課題一覧 –
• a. 抜粋のうち、「上記構成によれば、キャタリストと冷却ファ」から始まり「に悪影響を与えることがない。」で終わる部分をそのまま書き出すこと。
• b. エンジンの排気構成に関する抜粋に基づき、キャタリストを熱交換器に対して車幅方向にオフセットして配設する理由を1〜3文で説明すること。

上記構成によれば、エキゾーストマニホールドが最短に形成され、エンジン全体をコンパクトに構成できて、車両衝突時のクラッシュスペースを確保することができる。
【0013】
この発明の一実施態様においては、上記エンジンの前方には熱交換器と、該熱交換器を冷却する冷却ファンとが設けられ、上記キャタリストは上記冷却ファン後方で、かつ該冷却ファンと正面視でオーバラップする位置に配設されたものである。
上記構成によれば、キャタリストと冷却ファンとのオーバラップ構造により、冷却ファンの配風でキャタリストを冷却することができる。
【0014】
この発明の一実施態様においては、上記キャタリストは、上記熱交換器に対して車幅方向にオフセットして配設されたものである。
上記構成によれば、キャタリストのオフセット構成により、冷却ファンの配風によるキャタリストの冷却性を確保しつつ、エンジンの冷却も阻害しないので、エンジンの冷却性能に悪影響を与えることがない。
【0015】
この発明の一実施態様においては、上記エキゾーストマニホールドはエンジンの排気ポートから下方に延び、該エキゾーストマニホールドの下流に上記キャタリストの下部が接続され、該キャタリストの上部に接続された排気通路が後方に延びるように配設されたものである。

提供データ –

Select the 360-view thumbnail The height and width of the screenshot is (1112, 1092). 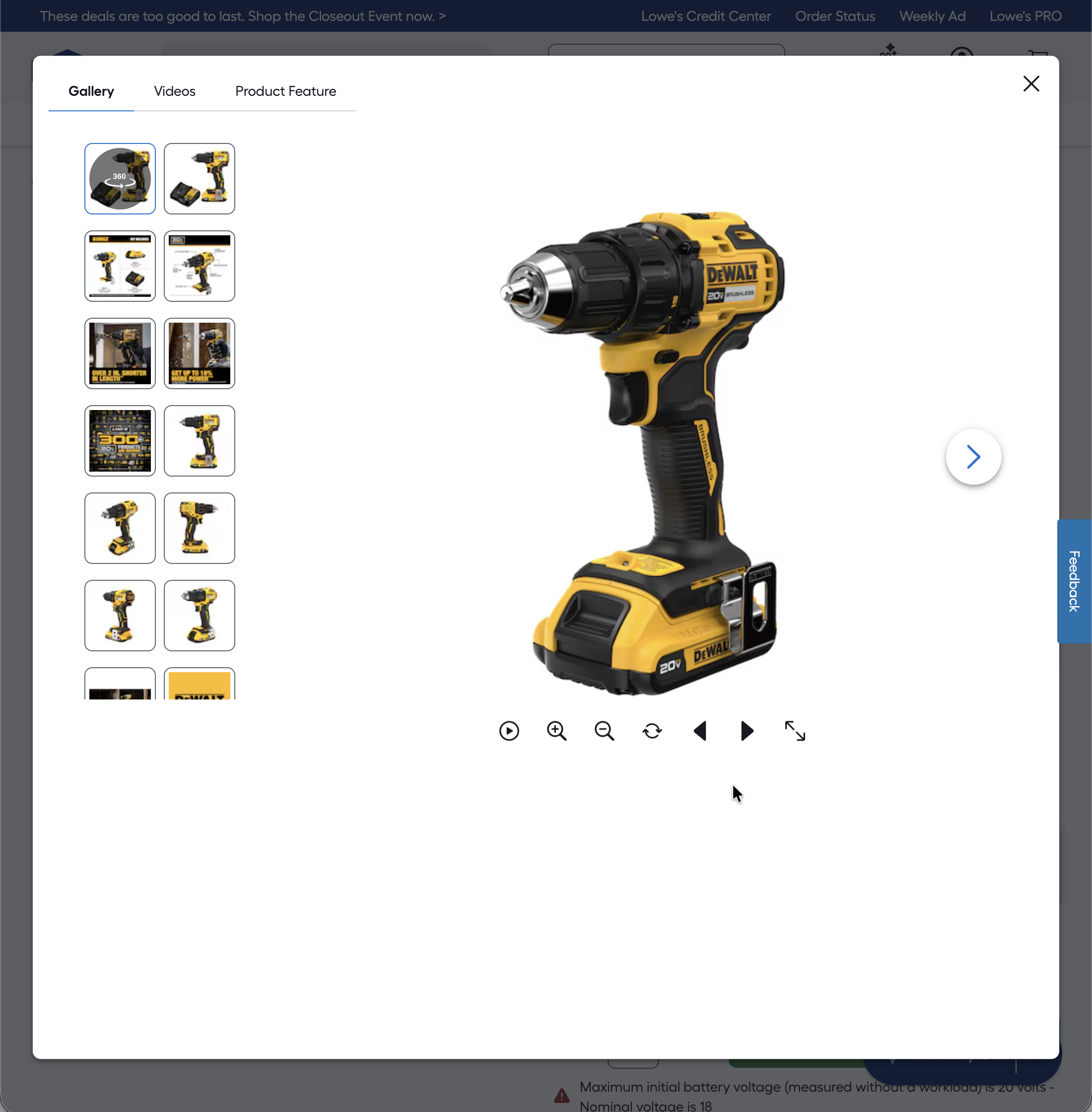coord(120,179)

課題別の出力 –
• a.
上記構成によれば、キャタリストと冷却ファンとのオーバラップ構造により、冷却ファンの配風でキャタリストを冷却することができる。
【0014】
この発明の一実施態様においては、上記キャタリストは、上記熱交換器に対して車幅方向にオフセットして配設されたものである。
上記構成によれば、キャタリストのオフセット構成により、冷却ファンの配風によるキャタリストの冷却性を確保しつつ、エンジンの冷却も阻害しないので、エンジンの冷却性能に悪影響を与えることがない。

• b. このオフセット構成によって、冷却ファンの配風によるキャタリストの冷却性を確保しつつ、エンジンの冷却も阻害しないからである。そのため、エンジンの冷却性能に悪影響を与えることがない。